▶ What you will do
Please give the data again in full, precisely as it is written.
Segment Open
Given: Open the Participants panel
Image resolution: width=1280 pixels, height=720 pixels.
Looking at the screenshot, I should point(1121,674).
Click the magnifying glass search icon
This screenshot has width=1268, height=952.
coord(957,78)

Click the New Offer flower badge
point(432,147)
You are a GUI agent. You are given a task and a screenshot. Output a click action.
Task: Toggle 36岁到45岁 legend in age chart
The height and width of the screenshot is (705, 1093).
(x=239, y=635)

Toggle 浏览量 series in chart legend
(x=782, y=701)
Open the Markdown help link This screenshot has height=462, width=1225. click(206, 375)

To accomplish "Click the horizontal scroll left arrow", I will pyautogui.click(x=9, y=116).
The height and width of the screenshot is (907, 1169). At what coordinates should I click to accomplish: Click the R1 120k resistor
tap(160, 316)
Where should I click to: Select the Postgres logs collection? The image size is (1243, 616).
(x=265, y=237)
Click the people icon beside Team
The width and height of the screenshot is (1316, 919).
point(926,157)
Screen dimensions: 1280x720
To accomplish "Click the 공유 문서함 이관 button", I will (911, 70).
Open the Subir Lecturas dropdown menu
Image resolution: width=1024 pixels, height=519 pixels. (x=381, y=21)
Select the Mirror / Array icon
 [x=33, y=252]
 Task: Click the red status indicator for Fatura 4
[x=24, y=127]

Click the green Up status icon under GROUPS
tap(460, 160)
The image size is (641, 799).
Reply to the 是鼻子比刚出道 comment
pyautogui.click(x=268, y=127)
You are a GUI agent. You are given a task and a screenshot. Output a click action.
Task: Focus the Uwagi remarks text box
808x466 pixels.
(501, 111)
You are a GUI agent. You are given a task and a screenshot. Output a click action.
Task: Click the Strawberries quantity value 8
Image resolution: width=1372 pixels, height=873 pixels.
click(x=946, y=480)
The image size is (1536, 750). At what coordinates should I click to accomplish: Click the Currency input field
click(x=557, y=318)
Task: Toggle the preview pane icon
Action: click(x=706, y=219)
Segment Closed
▶ Solution
Given: Open the Participants panel
Image resolution: width=1280 pixels, height=720 pixels.
Looking at the screenshot, I should point(1121,674).
Click the magnifying glass search icon
This screenshot has width=1268, height=952.
coord(957,78)

Click the New Offer flower badge
point(432,147)
You are a GUI agent. You are given a task and a screenshot. Output a click action.
Task: Toggle 36岁到45岁 legend in age chart
The height and width of the screenshot is (705, 1093).
(x=239, y=635)

Toggle 浏览量 series in chart legend
(x=782, y=701)
Open the Markdown help link This screenshot has height=462, width=1225. click(206, 375)

To accomplish "Click the horizontal scroll left arrow", I will pyautogui.click(x=9, y=116).
The height and width of the screenshot is (907, 1169). At what coordinates should I click to accomplish: Click the R1 120k resistor
tap(160, 316)
Where should I click to: Select the Postgres logs collection? The image size is (1243, 616).
(x=265, y=237)
Click the people icon beside Team
The width and height of the screenshot is (1316, 919).
point(926,157)
Screen dimensions: 1280x720
To accomplish "Click the 공유 문서함 이관 button", I will (911, 70).
Open the Subir Lecturas dropdown menu
Image resolution: width=1024 pixels, height=519 pixels. (x=381, y=21)
Select the Mirror / Array icon
 [x=33, y=252]
 Task: Click the red status indicator for Fatura 4
[x=24, y=127]

Click the green Up status icon under GROUPS
tap(460, 160)
The image size is (641, 799).
Reply to the 是鼻子比刚出道 comment
pyautogui.click(x=268, y=127)
You are a GUI agent. You are given a task and a screenshot. Output a click action.
Task: Focus the Uwagi remarks text box
808x466 pixels.
(501, 111)
You are a GUI agent. You are given a task and a screenshot. Output a click action.
Task: Click the Strawberries quantity value 8
Image resolution: width=1372 pixels, height=873 pixels.
click(x=946, y=480)
The image size is (1536, 750). At what coordinates should I click to accomplish: Click the Currency input field
click(x=557, y=318)
Task: Toggle the preview pane icon
Action: click(x=706, y=219)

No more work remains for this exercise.